The bad news is: Probably not a significant amount. JWT is a bit of a unique case study though, because it has to be so precise, and putting all of the equipment on orbit to do that would still be prohibitive. Human rated stuff is probably going to be similar-ish, because of the extreme reliability required. You don't care that much if one out of a hundred LEO sats fails. You care a whole lot if anything more than 0 out of any number of human missions goes sideways.

What Starship really does is more or less take mass out of the equation for a space vehicle. Space stuff usually ends up as cutting edge(ish) technology for everything because the mass/efficiency/performance of those exquisite things is the only way to close the trade. For instance, you need way too many of those solar cells you put on your house to run a current-day satellite, so instead you end up paying 10x (or more) for cells that are maybe 50% more efficient--which translates into way lighter solar arrays.

Note that there's still a radiation environment in space that's impossible to avoid, so you're never going to get a straight up, 100% consumer electronics grade satellite that's worth a damn, but mass freedom allows you to add more shielding or add more redundant strings while really minimizing rad-hard equipment.

Spaceship 3-D Printing Factories

That’d be nice but I guess before then we’d see jigsaw spaceships (moveable ISS).

The good news is: these concepts are already pretty well established in the space community.

The easiest step is Assembly In Space. This can significantly simplify platform design and especially launch packaging. For instance, that complex deployable that has to be reliably designed and rigorously tested on the ground to make sure it works perfectly, that's configured just so on the vehicle so it doesn’t rattle against the fairing during launch...all that becomes a non-issue if you can nuke the complexity. For launch it can be bolted in some random convenient location and then once on orbit the super duper robot moves it and all the other stuff into final position. Think of where a spare tire is located on a car—its has nothing to do with where it gets used; when it’s needed some dope simply moves it to the right place.

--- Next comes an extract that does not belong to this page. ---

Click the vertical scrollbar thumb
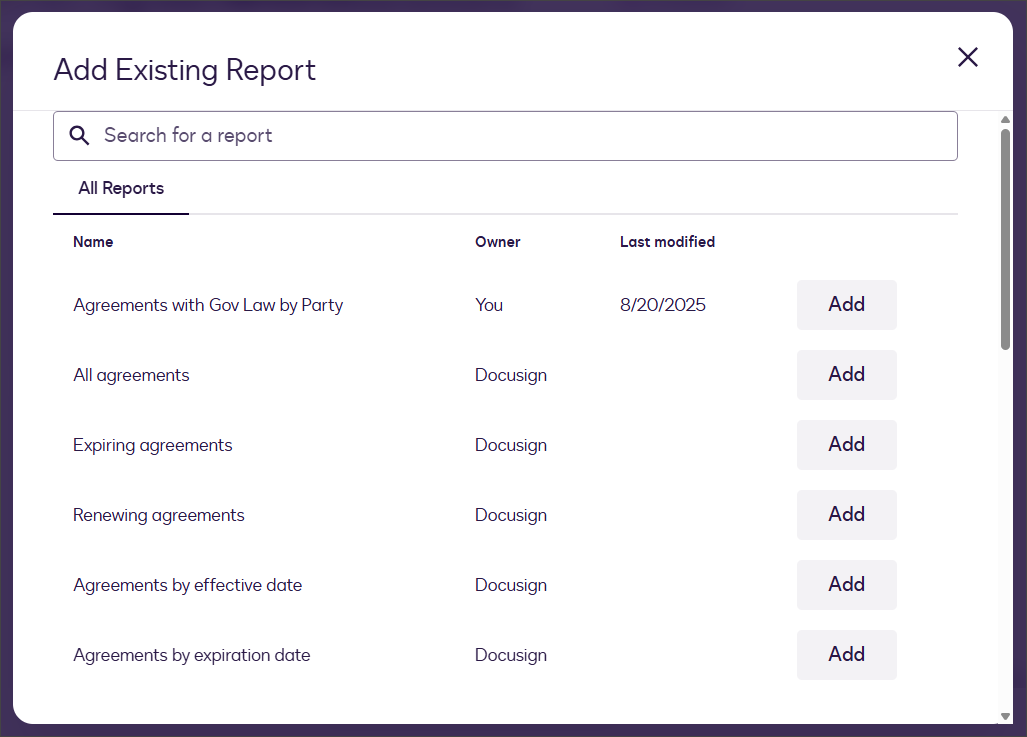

Of course, AIS isn't new (few concepts in space are, even when it comes to SpaceX's advancements). Canada Arm has been doing this for decades, at least manually...the trick for industry is to step function the cost down while maintaining reliability and repeatability, and then adding in automation. AIS can also be used to create bigger things than can otherwise be designed through traditional deployable concepts and on practical budgets--Mega deployables like huge tiled reflectors become much more feasible, for instance. On-orbit servicing is another variant of this concept, where a service vehicle can refuel, swap out broken or obsolete components, etc. DARPA's RSGS and NASA's Restore-L are good examples, if not ones dogged by all the SOS we complain about in threads here about SLS, ULA, and other state run projects.

The next step is Manufacturing In Space, where raw materials are used to create all the gizmos and gadgets you might need for a space vehicle, typically through additive manufacturing. One of the major influences on all aspect of space vehicle design is surviving the launch environment. Once on orbit though, even for vehicles with relatively high force actuations (like big thrusters), they’re basically way overbuilt for the stresses and such, so its a bit of a waste. Intuitively MIS makes a lot of sense from a mechanical/structure perspective, but it is just as applicable for things like electronics/circuit cards. Imagine a fully automated circuit card assembly plant on orbit...

A final step--maybe more a side step that can leverage the stuff from above—are Persistent Platforms, where basically you launch and maintain/upgrade the boring parts of a space vehicle (mostly bus stuff) and then add interesting stuff (mostly payload stuff) as time moves on. ISS and especially Gateway are plays on this concept, but this works for pretty much anything. A telecom company could bolt a couple different payloads onto one big mega-bus and save the overhead from each of those payloads being coupled to their own busses...then as the payloads burn out or obsolete, they can just be swapped out with new ones.